Andreea Diaconu at Christian Dior haute couture s/s 2012
3.1 Phillip Lim f/w 2013
Shortly before the start of the 3.1 Phillip Lim show today, a man came out and splashed some kind of fluid around the catwalk. It seemed plausible—if only for a moment—that the fluid was kerosene and that the man was going to light the Lim runway on fire. Not only would an inferno have been dangerous and thrilling, but it would have been fitting, too: This was a collection with a scorched-earth attitude. Lim’s inspiration this season was bikers, or more specifically and rather weirdly, girlfriends of bikers, and he abstracted that theme into a general air of menace. There were lots of literal references to biker aesthetics here—a preponderance of leather, patch-covered denim, and moto jackets, vests, sweatshirts, and even dresses. The most interesting pieces in this show saw Lim interpreting his theme more liberally and conjuring a kind of shrugged-on, to-hell-with-it errant-ness.
- Maya Singer
Yves Saint Laurent menswear f/w 2012
Stefano Pilati’s last menswear show for Yves Saint Laurent focused on power’s fashion-friendly handmaidens: sex and money. Pilati managed to weave his themes into the heritage of the house. Back in the days when sex ruled the underground, it was, according to Pilati, more powerful than money. Now there’s no more underground, but there are still photos of Saint Laurent in the seventies, looking and feeling transgressive in his big black coat. So that was where Pilati took his collection.

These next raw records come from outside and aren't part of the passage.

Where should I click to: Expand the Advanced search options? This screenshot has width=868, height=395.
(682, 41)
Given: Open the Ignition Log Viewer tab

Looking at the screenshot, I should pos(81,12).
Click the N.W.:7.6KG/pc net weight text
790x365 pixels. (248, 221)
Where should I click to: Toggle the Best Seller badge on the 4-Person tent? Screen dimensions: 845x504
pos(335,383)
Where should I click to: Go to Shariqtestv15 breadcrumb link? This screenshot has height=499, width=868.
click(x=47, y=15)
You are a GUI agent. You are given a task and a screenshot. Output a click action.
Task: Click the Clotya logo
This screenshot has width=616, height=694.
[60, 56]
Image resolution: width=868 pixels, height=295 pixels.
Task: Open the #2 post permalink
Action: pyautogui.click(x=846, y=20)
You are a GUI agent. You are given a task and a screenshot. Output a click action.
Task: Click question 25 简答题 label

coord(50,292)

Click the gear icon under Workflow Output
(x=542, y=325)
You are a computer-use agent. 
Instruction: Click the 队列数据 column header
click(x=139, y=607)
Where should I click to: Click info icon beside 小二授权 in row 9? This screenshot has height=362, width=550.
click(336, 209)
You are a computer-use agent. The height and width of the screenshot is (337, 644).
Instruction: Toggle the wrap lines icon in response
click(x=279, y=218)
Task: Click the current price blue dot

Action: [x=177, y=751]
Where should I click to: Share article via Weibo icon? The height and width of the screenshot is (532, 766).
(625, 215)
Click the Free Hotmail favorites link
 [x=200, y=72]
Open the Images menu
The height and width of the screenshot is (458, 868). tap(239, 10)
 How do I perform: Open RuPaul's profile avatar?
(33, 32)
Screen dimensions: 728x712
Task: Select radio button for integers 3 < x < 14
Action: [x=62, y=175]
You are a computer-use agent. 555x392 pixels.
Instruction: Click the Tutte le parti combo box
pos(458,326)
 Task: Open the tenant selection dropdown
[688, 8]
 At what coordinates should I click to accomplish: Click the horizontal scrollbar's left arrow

The setting he created was the place where sex and money came to play—the art world. A huge Twombly-esque chalkboard backdrop was actually a smudgy transcript of a Warhol interview. The staticky electronica of Scanner on the soundtrack was collaged with art-world legend Sam Wagstaff discussing the mechanics of collecting. And the style of Wagstaff’s boyfriend, the photographer Robert Mapplethorpe, slowly insinuated itself into the show.
- Tim Blanks
Prada menswear f/w 2013
The word “normal” stands out there. These were, on the whole, distinctly normal clothes, worn in a distinctly casual way by distinctly normal young men, with a few recognizable professionals and some older faces thrown in for good measure. “Normality can be provocative,” Miuccia insisted. “Banality is the reality of life. I don’t like a fantasy about life.” But don’t forget that this “normality,” in all its checked-shirt-camel-coated innocence, had been studiously crafted by highly sophisticated minds. There was an element of signature Prada perversity in that.
-Tim Blanks
Chanel haute couture s/s 2013
Karl Lagerfeld can’t move mountains just yet. Today, he had to settle for a mere forest, shipped into the Grand Palais tree by tree. His guests wandered through the woods till they happened upon a classical amphitheater. “Neo-classical,” Karl clarified. He was dreaming of Weimar, sylvan hub of German Romanticism in the late eighteenth century, home to Goethe and Schiller. Connoisseurs of synchronicity might appreciate the fact that one of Schiller’s best-known plays was Mary Stuart.
Beautiful as the collection was—and ending as it did with two brides, the designer’s poke at the gay-marriage controversy currently roiling France—its most striking feature was its melancholic mood. This wasn’t so much one for the Karlettes, Lagerfeld’s coterie of young female fans. “Art de vivre, not joie de vivre, ” Lagerfeld agreed.